**Exercise data:**
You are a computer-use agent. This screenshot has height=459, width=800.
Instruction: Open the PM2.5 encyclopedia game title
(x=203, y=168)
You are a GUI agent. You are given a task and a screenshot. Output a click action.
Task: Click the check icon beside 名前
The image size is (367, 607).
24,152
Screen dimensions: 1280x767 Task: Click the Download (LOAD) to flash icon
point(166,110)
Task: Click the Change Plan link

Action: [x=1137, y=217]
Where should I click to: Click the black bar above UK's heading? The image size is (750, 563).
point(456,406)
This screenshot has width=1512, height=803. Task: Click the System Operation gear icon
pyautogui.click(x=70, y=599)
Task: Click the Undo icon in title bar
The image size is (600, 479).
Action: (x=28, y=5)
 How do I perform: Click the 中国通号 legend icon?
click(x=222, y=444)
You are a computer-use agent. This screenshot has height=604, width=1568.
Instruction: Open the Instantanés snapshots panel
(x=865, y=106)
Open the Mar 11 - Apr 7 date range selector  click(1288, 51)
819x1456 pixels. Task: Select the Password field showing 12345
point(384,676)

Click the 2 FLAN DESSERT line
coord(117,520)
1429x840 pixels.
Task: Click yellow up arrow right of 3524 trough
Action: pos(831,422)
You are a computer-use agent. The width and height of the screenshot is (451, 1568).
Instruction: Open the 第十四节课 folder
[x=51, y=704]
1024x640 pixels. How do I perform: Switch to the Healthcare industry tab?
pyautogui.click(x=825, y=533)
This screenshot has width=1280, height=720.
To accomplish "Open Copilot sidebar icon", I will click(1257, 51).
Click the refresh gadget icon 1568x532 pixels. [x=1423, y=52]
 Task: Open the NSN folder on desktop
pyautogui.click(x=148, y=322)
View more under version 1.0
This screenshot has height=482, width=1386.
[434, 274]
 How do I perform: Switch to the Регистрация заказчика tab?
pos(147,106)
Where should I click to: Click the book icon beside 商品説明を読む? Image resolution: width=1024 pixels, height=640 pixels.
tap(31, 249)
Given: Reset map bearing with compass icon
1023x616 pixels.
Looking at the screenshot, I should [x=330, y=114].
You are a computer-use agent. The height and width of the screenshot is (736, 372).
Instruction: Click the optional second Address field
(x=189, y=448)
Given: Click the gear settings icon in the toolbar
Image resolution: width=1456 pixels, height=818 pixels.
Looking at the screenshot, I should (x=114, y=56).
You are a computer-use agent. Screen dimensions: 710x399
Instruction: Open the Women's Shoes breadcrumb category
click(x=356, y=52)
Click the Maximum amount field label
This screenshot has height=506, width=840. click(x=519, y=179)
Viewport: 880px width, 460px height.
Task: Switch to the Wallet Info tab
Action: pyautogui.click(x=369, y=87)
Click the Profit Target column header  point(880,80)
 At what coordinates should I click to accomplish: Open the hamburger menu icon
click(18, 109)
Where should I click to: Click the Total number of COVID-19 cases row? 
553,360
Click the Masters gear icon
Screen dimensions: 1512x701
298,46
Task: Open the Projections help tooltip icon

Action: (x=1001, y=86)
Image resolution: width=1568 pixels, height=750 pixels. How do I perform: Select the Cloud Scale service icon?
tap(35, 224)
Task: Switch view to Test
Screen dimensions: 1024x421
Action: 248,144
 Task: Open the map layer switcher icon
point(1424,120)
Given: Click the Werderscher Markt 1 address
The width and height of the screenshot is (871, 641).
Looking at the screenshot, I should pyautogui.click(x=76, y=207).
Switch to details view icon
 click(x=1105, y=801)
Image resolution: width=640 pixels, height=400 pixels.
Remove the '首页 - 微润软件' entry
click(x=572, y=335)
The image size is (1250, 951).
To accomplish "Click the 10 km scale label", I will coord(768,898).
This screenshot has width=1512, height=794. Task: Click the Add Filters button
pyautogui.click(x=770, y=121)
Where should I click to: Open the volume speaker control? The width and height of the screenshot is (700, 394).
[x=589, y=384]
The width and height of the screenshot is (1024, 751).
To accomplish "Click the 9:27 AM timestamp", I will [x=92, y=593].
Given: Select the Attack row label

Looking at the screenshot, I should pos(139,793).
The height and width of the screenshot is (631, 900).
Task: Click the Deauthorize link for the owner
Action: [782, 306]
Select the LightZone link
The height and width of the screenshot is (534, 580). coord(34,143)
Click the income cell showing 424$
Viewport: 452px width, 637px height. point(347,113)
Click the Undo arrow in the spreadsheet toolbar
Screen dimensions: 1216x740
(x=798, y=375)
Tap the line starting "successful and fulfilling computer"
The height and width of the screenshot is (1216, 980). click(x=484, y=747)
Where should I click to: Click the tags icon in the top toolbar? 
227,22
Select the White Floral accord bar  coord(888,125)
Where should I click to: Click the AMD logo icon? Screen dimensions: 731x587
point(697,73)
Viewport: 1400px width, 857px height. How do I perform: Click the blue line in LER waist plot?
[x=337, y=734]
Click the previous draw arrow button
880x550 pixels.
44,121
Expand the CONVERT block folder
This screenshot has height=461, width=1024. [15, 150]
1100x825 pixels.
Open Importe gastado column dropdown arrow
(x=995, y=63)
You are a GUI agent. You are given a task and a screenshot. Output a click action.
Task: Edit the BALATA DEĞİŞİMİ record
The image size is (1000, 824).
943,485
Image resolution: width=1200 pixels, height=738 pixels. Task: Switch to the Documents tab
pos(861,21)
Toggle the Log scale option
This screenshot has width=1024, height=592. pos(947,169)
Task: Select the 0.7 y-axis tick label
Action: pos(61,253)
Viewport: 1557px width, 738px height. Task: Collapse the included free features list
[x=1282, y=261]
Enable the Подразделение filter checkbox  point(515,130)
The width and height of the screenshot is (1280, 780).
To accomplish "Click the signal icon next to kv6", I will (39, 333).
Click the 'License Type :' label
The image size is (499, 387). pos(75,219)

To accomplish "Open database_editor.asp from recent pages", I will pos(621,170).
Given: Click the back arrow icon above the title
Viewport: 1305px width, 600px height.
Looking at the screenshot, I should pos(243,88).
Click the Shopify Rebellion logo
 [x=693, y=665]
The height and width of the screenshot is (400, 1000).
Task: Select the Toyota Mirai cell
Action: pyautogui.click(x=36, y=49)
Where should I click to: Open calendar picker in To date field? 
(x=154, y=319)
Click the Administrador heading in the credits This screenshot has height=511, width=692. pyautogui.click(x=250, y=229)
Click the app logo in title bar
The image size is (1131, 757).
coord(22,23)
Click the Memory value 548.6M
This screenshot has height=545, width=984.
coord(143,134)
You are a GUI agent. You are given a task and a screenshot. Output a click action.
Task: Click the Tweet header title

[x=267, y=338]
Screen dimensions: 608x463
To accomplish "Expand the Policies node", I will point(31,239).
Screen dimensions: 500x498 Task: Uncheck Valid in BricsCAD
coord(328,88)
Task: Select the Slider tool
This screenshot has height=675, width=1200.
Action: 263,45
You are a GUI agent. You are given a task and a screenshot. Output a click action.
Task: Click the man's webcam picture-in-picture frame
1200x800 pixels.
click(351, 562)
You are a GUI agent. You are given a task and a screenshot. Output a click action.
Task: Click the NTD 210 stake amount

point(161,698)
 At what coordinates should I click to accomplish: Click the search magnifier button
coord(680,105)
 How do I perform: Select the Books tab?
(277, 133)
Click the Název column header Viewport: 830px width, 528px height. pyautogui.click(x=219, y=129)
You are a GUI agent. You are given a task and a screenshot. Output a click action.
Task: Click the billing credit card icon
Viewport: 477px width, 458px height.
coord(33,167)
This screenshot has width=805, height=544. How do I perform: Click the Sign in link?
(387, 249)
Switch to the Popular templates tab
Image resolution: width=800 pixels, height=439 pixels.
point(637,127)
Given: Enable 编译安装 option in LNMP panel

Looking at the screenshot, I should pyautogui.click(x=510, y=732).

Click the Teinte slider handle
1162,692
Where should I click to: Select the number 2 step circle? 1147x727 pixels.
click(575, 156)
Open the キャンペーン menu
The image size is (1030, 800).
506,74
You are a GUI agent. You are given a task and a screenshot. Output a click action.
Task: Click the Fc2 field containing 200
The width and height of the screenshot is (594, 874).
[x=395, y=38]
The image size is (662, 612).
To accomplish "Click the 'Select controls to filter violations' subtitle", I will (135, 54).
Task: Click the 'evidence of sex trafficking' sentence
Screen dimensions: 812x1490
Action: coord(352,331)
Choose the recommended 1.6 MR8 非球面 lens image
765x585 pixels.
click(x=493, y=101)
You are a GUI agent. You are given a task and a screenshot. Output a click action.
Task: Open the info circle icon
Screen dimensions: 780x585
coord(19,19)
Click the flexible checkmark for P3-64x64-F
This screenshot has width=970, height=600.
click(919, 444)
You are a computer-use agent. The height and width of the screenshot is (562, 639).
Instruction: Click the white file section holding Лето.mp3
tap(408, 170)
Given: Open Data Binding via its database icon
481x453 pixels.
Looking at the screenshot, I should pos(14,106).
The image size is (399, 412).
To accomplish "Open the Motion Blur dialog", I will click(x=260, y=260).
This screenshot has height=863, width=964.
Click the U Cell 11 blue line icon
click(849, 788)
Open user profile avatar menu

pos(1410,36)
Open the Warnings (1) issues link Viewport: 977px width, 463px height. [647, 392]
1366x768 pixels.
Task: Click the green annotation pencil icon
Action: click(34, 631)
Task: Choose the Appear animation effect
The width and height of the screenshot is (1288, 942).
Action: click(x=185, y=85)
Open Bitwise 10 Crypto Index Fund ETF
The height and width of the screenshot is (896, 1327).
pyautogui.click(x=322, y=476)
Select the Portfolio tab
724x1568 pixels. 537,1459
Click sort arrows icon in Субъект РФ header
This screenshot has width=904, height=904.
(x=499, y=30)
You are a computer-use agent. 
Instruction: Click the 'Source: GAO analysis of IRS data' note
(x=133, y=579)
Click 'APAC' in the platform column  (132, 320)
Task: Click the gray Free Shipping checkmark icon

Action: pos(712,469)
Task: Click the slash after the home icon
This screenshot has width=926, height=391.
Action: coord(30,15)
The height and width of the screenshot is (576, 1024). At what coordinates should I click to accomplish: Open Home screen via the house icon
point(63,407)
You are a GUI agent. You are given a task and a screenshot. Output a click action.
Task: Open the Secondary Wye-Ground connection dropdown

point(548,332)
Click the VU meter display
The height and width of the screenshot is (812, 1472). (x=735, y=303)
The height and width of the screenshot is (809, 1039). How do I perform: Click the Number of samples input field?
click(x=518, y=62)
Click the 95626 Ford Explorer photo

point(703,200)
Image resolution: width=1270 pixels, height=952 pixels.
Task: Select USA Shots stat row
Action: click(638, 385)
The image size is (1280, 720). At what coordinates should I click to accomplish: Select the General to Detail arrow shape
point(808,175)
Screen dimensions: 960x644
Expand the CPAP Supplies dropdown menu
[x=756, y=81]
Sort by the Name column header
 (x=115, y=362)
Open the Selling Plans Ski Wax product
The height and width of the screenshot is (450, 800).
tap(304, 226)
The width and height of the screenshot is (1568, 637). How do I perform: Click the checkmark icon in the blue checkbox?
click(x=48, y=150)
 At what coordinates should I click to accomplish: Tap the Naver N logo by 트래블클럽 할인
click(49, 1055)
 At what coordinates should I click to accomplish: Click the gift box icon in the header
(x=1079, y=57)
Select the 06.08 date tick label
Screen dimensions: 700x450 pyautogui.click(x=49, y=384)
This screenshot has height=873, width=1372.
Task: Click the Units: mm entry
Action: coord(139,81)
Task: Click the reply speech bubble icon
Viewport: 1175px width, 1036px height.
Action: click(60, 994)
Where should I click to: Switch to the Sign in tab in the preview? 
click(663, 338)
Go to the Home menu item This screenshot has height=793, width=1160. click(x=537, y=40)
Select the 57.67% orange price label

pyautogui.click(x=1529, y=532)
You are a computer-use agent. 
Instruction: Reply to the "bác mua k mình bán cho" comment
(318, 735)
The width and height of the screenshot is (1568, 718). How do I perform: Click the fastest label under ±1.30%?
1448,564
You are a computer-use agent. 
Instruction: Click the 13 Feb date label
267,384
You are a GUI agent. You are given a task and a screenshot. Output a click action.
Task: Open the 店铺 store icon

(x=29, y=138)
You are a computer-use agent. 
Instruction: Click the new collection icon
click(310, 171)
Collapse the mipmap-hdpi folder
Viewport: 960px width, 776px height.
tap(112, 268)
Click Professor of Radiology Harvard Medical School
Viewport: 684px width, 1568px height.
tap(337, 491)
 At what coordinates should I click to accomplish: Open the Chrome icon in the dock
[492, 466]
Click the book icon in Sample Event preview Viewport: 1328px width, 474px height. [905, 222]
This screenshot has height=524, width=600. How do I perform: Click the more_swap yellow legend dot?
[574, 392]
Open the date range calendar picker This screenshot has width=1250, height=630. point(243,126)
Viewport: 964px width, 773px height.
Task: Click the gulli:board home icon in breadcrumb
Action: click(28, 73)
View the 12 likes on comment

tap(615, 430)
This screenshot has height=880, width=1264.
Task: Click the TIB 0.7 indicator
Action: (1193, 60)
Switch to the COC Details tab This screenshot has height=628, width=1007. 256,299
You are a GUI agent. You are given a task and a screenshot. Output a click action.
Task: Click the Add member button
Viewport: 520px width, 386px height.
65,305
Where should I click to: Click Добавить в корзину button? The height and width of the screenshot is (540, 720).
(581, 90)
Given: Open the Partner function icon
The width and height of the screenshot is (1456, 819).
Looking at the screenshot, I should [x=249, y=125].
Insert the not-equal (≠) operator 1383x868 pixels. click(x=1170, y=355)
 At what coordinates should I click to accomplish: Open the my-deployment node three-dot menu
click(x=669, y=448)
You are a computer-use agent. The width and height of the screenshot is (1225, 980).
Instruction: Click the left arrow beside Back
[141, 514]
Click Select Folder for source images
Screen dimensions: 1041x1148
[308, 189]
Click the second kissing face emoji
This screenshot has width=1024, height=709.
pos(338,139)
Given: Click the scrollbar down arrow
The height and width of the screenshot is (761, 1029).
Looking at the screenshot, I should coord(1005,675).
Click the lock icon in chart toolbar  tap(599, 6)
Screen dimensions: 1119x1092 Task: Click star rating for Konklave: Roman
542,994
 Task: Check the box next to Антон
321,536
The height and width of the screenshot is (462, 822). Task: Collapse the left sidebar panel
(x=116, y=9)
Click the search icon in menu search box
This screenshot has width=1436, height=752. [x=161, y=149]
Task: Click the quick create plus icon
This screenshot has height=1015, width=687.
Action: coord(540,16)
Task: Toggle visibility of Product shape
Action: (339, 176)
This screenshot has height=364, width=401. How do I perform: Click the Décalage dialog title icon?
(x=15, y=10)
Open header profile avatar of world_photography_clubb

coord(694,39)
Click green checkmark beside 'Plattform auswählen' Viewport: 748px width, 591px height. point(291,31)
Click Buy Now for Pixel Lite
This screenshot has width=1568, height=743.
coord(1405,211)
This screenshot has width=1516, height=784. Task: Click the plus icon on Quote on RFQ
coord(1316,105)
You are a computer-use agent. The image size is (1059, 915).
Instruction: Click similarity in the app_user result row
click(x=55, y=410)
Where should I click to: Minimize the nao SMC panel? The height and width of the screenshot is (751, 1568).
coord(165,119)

**Problem:**
For every line of the material that holds the word "will", make a copy.

**Response to this task:**
To accomplish "Open Copilot sidebar icon", I will click(1257, 51).
To accomplish "Click the 10 km scale label", I will coord(768,898).
To accomplish "Click the 9:27 AM timestamp", I will [x=92, y=593].
To accomplish "Click the signal icon next to kv6", I will (39, 333).
To accomplish "Open database_editor.asp from recent pages", I will pos(621,170).
To accomplish "Expand the Policies node", I will point(31,239).
To accomplish "Click the 'Select controls to filter violations' subtitle", I will (135, 54).
To accomplish "Open the Motion Blur dialog", I will click(x=260, y=260).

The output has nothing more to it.